Again, I proposed that the president distinguish between achieving our primary goal in Iraq – eliminating a security threat – and aiming for the over-and-above goal of democracy promotion, which may not be readily achievable.
Mr. Bush gave his speech at the Army War College on May 24, as Iraq was entering into the last month of its 14-month occupation by the U.S. The president declared: "I sent American troops to Iraq to defend our security, not to stay as an occupying power. I sent American troops to Iraq to make its people free, not to make them American. Iraqis will write their own history, and find their own way."
I had hoped the president would explain why sending American troops to Iraq had helped defend our security, but he did not. The questionable line about sending those troops to make Iraq's people free had remained in the speech. And it was rather late to be promising the Iraqis that we would not stay as an occupying power but instead let them find their own way.
The president had chosen to talk almost exclusively about Iraq's future. His political opponents noticed that if they talked about the past – about prewar intelligence and prewar planning for the war and the aftermath – no one in the White House communications effort would contradict them.
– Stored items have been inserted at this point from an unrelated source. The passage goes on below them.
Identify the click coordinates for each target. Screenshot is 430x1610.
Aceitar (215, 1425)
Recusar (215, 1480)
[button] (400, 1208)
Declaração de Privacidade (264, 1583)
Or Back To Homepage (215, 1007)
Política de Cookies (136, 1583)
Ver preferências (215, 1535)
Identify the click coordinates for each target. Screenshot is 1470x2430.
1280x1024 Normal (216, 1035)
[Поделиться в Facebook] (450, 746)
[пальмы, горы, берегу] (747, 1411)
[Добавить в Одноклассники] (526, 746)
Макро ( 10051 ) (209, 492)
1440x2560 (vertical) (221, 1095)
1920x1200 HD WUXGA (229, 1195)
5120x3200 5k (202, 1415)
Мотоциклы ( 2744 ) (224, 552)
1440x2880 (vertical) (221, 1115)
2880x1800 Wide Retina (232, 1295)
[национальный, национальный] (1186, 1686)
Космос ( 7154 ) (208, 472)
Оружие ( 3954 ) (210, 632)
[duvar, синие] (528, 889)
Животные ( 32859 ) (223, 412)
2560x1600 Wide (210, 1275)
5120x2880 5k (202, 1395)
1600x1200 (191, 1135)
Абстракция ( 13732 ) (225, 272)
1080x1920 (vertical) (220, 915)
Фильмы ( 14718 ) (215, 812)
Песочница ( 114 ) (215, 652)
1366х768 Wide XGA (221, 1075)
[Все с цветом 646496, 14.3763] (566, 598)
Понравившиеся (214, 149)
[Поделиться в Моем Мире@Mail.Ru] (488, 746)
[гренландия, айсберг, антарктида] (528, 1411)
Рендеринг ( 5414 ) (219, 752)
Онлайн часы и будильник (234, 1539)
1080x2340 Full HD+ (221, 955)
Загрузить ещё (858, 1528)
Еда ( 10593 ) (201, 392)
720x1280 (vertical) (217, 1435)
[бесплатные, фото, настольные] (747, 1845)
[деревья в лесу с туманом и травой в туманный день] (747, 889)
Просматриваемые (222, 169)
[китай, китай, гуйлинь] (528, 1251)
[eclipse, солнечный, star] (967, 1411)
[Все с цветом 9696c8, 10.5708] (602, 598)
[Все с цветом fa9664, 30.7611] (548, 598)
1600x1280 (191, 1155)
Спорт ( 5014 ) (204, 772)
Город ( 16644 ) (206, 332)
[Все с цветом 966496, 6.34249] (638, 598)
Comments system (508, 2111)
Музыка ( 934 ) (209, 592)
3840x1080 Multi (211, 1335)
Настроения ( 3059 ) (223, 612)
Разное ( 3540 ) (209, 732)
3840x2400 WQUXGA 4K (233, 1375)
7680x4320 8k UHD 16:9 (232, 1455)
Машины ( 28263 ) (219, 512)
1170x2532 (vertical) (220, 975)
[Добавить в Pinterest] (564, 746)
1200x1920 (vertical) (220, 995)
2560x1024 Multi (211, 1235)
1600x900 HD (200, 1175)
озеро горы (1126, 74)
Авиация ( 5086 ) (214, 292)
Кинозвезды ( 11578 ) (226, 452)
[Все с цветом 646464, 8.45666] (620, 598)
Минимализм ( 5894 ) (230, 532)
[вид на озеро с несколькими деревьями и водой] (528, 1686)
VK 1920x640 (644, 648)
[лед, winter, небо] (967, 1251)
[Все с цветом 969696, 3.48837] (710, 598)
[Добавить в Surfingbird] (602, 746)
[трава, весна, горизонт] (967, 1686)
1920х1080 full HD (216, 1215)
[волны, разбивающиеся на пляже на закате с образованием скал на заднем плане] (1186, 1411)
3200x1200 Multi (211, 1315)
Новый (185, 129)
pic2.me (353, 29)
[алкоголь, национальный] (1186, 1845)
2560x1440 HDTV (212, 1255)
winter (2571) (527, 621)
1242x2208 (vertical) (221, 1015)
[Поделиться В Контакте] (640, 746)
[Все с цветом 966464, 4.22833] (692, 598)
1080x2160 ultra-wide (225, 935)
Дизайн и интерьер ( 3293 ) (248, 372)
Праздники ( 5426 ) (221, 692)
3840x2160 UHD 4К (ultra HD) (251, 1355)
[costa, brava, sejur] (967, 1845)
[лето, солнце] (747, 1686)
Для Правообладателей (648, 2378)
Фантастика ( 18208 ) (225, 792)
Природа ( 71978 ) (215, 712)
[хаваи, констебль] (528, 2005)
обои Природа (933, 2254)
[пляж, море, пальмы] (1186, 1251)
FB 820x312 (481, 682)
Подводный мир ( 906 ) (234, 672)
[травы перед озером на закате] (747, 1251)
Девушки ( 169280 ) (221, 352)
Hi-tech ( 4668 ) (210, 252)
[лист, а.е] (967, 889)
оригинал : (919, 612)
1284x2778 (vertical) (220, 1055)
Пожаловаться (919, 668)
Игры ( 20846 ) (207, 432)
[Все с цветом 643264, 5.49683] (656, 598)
Opponents could say anything about the prewar period – misstating Saddam's record, the administration's record or their own – and their statements would go uncorrected. This was a big incentive for them to recriminate about the administration's prewar work, and congressional Democrats have pressed for one retrospective investigation after another.
But the most damaging effect of this communications strategy was that it changed the definition of success. Before the war, administration officials said that success would mean an Iraq that no longer threatened important U.S. interests – that did not support terrorism, aspire to WMD, threaten its neighbors, or conduct mass murder. But from the fall of 2003 on, the president defined success as stable democracy in Iraq.
This was a public affairs decision that has had enormous strategic consequences for American support for the war. The new formula fails to connect the Iraq war directly to U.S. interests. It causes many Americans to question why we should be investing so much blood and treasure for Iraqis. And many Americans doubt that the new aim is realistic – that stable democracy can be achieved in Iraq in the foreseeable future.
To fight a long war, the president has to ensure he can preserve public and congressional support for the effort. It is not an overstatement to say that the president's shift in rhetoric nearly cost the U.S. the war. Victory or defeat can hinge on the president's words as much as on the military plans of his generals or the actions of their troops on the ground.